» Selected passage
++++++++
Monday, October 18, 2010

Cooties

Boys have cooties. They just do. We learned this quick fact in grade school, and would have been rendered useless except for the cure. Ya know...circle, circle, dot, dot. Yeah, you know.

I love being a mom of boys and being married to their overgrown-boy-man dad. Our house is constant wrestling, tackling, climbing. And breaking. Oh, the breaking. We break furniture. We break toys. Once Kaden even broke the top of Parker's head with a baseball trophy. There is never a dull (read: quiet) moment. And really, I like it. Really. I like the soccer, and the football, and the baseball, and the dirt. Not so fond of all of the equipment and additional laundry, but as a great philosopher once said, "You take the good, you take the bad, you take them both and there you have..."

The fall is especially boy-y around here. The boys are all full of being outside, sports are in full swing, and there is that other little thing. What was it? Oh, yeah...hunting.

As a teacher, my new year cycles from August to August. I know there is a holiday after Christmas that tells me to start writing different numbers on the top of my checks, but really it all starts with the school supplies. The issue is that Brad runs his year beginning in October. He starts in April saying, "Ya know, it is only a few months til opening weekend." Yes, honey. But more months left than those since you last hunted. But carry on.
++++++++
» Aim 1
In the blog post about raising boys, what did Kaden use to break the top of Parker's head?
» Aim 2
Reproduce the passage of the blog post about raising boys from "As a teacher, my" to "But carry on.".
» Aim 3
Name every sport the writer of the blog post about raising boys says she likes.

» Supplied material
++++++++
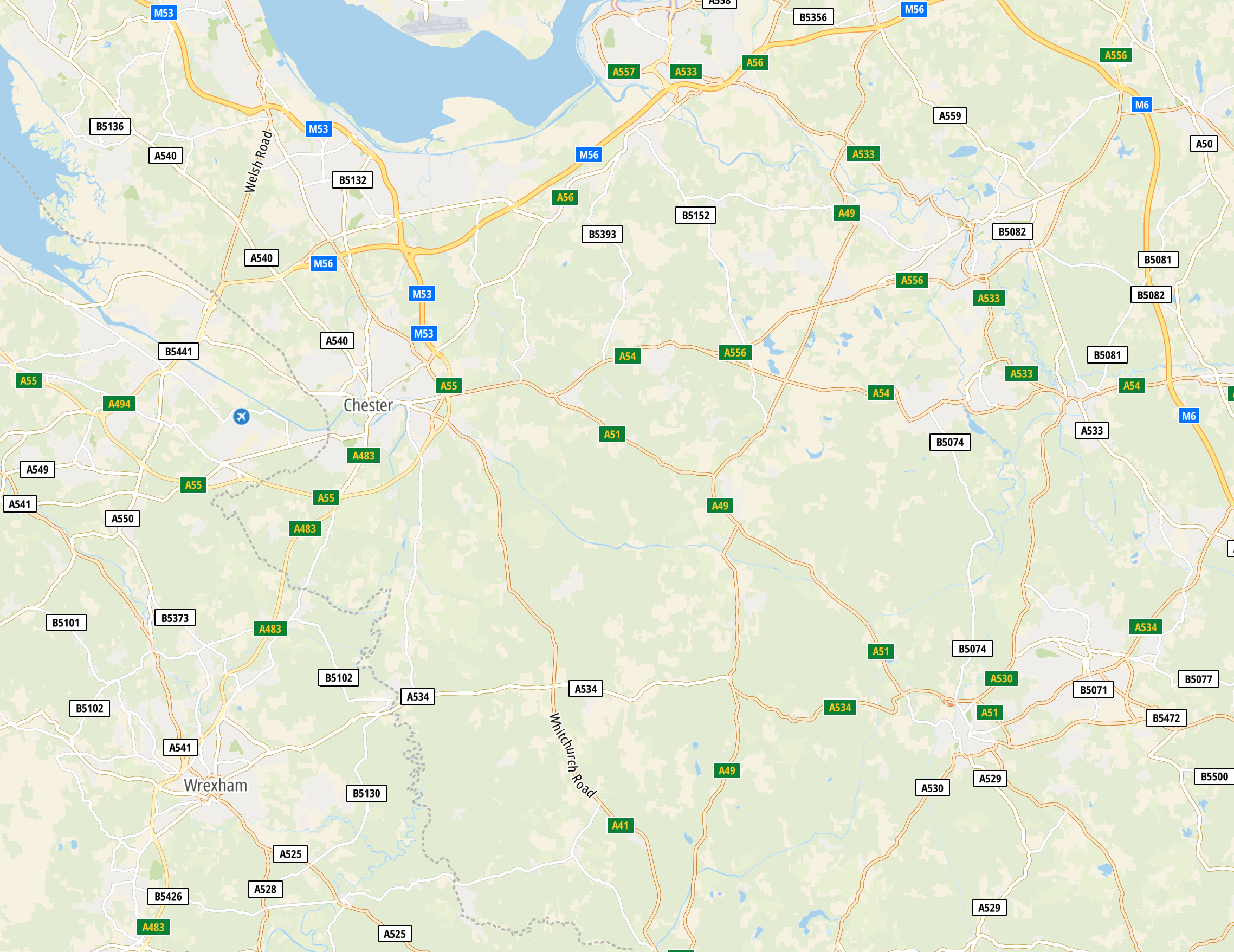Click the A549 road label
The height and width of the screenshot is (952, 1234).
pos(37,470)
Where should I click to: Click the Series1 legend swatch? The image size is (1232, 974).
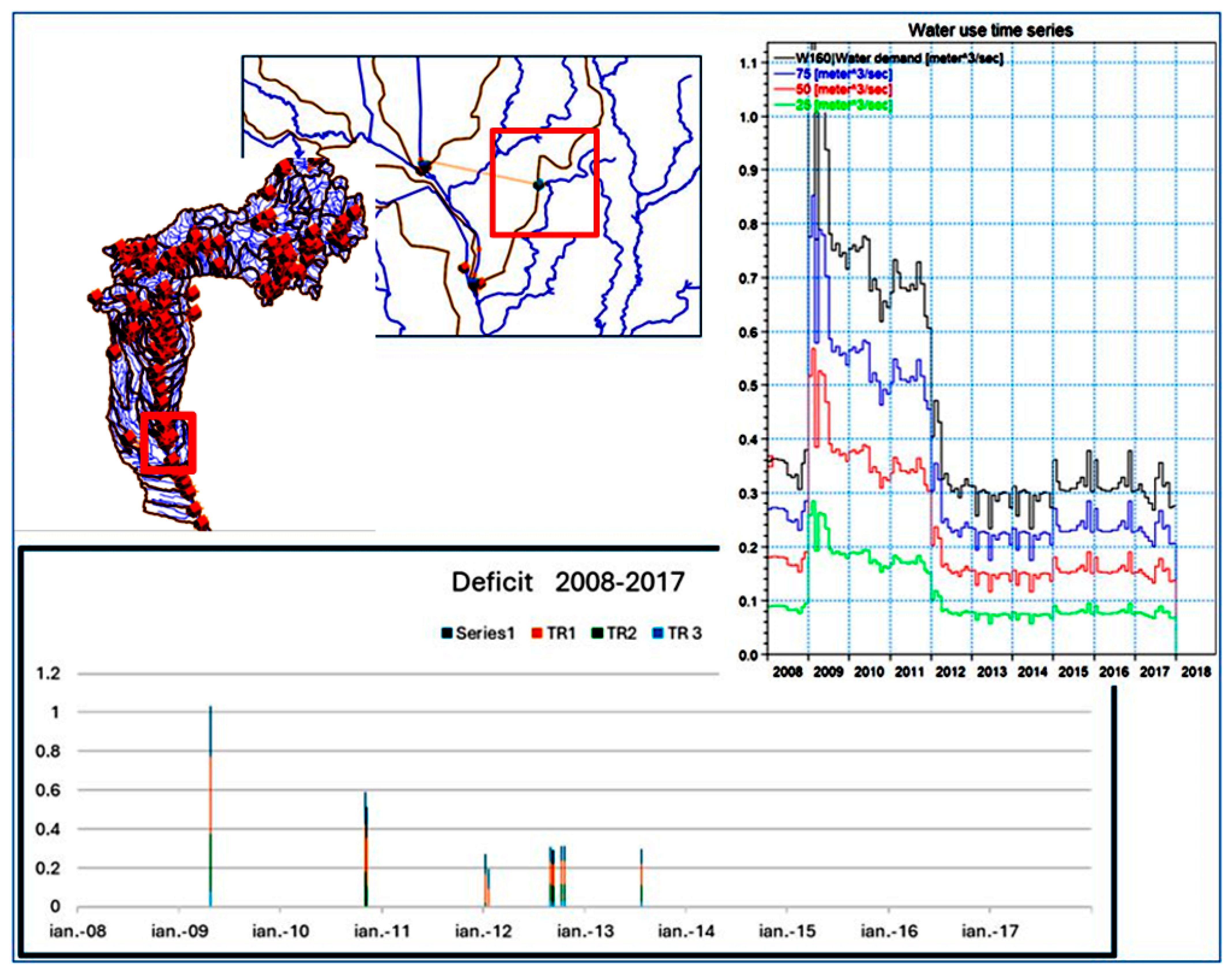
++++++++
» Written response 1
A baseball trophy.

» Written response 2
As a teacher, my new year cycles from August to August. I know there is a holiday after Christmas that tells me to start writing different numbers on the top of my checks, but really it all starts with the school supplies. The issue is that Brad runs his year beginning in October. He starts in April saying, "Ya know, it is only a few months til opening weekend." Yes, honey. But more months left than those since you last hunted. But carry on.

» Written response 3
Soccer, football, and baseball.